CCC Legacy in Alabama
CCC Education Building The CCC did more than just improve infrastructure and plant trees. The CCC also helped to expose young men to new places and to new ideas. Many men from Alabama served in other states that were part of the Fourth Corps Area (the Southeast) and other men came to Alabama from other parts of the country, especially during the winter in northern camps. Many CCC enrollees gained access to educational opportunities that they otherwise would not have had access to. Half of the Alabama CCC enrollees had left school before the eighth grade, and a smaller number had never had any classroom experience.

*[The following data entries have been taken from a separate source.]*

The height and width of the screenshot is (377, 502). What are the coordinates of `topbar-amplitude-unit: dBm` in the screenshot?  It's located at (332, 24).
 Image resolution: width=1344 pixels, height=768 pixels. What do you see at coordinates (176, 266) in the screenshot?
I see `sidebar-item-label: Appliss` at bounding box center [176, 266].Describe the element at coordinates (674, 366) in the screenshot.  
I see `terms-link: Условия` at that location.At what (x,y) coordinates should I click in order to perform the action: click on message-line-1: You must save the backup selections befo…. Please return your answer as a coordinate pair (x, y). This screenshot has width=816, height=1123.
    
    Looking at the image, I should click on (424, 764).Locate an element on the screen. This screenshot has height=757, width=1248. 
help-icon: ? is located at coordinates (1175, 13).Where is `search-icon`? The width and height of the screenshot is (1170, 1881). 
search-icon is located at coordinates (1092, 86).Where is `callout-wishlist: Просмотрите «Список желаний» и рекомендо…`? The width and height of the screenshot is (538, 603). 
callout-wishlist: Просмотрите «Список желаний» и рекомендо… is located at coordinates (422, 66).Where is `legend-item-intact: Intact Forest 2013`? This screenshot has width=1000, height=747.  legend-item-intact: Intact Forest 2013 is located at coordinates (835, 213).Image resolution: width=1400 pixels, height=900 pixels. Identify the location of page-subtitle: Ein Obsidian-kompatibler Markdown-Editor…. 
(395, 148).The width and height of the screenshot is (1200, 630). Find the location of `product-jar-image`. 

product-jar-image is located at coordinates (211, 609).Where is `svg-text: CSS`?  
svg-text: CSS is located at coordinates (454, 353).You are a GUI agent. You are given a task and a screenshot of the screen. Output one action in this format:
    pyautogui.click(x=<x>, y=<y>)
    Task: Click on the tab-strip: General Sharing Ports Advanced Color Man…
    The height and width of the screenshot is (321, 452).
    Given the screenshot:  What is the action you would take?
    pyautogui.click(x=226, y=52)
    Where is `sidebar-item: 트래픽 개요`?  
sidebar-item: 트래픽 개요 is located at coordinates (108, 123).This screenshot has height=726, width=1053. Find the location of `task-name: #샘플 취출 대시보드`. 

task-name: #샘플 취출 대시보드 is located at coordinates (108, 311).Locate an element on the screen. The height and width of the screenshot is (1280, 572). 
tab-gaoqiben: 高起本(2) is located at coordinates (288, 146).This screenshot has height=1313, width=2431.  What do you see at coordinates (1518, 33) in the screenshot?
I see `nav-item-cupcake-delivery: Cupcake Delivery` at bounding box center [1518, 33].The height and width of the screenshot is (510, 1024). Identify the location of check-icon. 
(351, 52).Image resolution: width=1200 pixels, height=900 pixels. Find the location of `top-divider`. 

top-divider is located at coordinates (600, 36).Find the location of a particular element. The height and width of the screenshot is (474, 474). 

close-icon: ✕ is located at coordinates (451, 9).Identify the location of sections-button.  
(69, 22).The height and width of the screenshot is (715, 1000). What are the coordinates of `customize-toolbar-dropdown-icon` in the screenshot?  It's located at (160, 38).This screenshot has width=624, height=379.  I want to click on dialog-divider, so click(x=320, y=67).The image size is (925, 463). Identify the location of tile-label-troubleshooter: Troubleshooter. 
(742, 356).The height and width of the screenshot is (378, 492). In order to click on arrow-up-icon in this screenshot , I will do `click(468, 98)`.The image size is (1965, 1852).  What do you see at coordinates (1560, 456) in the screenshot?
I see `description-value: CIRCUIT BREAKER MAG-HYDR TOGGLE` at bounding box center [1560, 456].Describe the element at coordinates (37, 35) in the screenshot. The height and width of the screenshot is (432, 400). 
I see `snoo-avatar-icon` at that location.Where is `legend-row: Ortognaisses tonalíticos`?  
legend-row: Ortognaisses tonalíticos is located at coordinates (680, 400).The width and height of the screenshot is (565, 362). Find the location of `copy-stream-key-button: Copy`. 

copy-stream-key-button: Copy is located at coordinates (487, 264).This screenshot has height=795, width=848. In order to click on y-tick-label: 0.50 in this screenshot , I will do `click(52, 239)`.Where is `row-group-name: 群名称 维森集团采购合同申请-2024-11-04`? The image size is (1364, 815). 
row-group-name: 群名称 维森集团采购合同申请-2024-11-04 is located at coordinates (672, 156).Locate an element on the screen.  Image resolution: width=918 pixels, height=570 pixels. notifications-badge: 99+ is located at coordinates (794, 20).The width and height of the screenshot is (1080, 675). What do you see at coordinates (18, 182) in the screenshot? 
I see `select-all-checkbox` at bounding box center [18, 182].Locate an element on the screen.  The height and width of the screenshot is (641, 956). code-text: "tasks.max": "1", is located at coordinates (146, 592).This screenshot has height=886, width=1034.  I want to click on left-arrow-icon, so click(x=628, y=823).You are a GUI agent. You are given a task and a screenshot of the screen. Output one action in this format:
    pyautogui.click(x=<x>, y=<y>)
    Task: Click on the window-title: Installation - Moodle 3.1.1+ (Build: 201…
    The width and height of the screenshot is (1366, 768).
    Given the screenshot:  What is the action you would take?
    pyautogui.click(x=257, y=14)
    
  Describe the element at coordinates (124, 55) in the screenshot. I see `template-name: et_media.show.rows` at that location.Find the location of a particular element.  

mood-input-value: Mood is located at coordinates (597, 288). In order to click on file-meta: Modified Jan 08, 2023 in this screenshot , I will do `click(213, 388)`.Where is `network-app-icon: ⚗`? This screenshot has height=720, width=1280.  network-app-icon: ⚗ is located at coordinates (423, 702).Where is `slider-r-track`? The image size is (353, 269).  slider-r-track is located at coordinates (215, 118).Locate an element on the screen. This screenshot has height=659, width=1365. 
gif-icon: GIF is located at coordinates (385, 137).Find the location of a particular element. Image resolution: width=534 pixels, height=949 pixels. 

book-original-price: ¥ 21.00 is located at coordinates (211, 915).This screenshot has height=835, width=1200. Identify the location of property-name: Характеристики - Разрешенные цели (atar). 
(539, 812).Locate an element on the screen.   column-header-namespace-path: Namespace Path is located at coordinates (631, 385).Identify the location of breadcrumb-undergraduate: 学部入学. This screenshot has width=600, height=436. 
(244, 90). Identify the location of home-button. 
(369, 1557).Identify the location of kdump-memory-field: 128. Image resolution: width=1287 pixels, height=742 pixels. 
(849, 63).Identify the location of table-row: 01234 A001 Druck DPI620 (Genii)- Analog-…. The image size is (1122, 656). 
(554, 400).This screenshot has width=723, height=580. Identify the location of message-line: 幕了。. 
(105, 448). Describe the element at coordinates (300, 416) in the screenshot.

Across the country, more than 40,000 young men learned to read and write through the CCC and many earned a high school diploma. Others learned skills as diverse as radio code, typing, and woodworking. The young men took important mechanical, agricultural, and construction skills home to their communities or into the military when World War II broke out. Overall, the CCC helped to improve the lives of the young men who served while benefitting the state in ways that Alabamians continue to enjoy today.
- Pasquill, Robert G. The Civilian Conservation Corps in Alabama, 1933-1942: A Great and Lasting Good. Tuscaloosa: University of Alabama Press, 2008.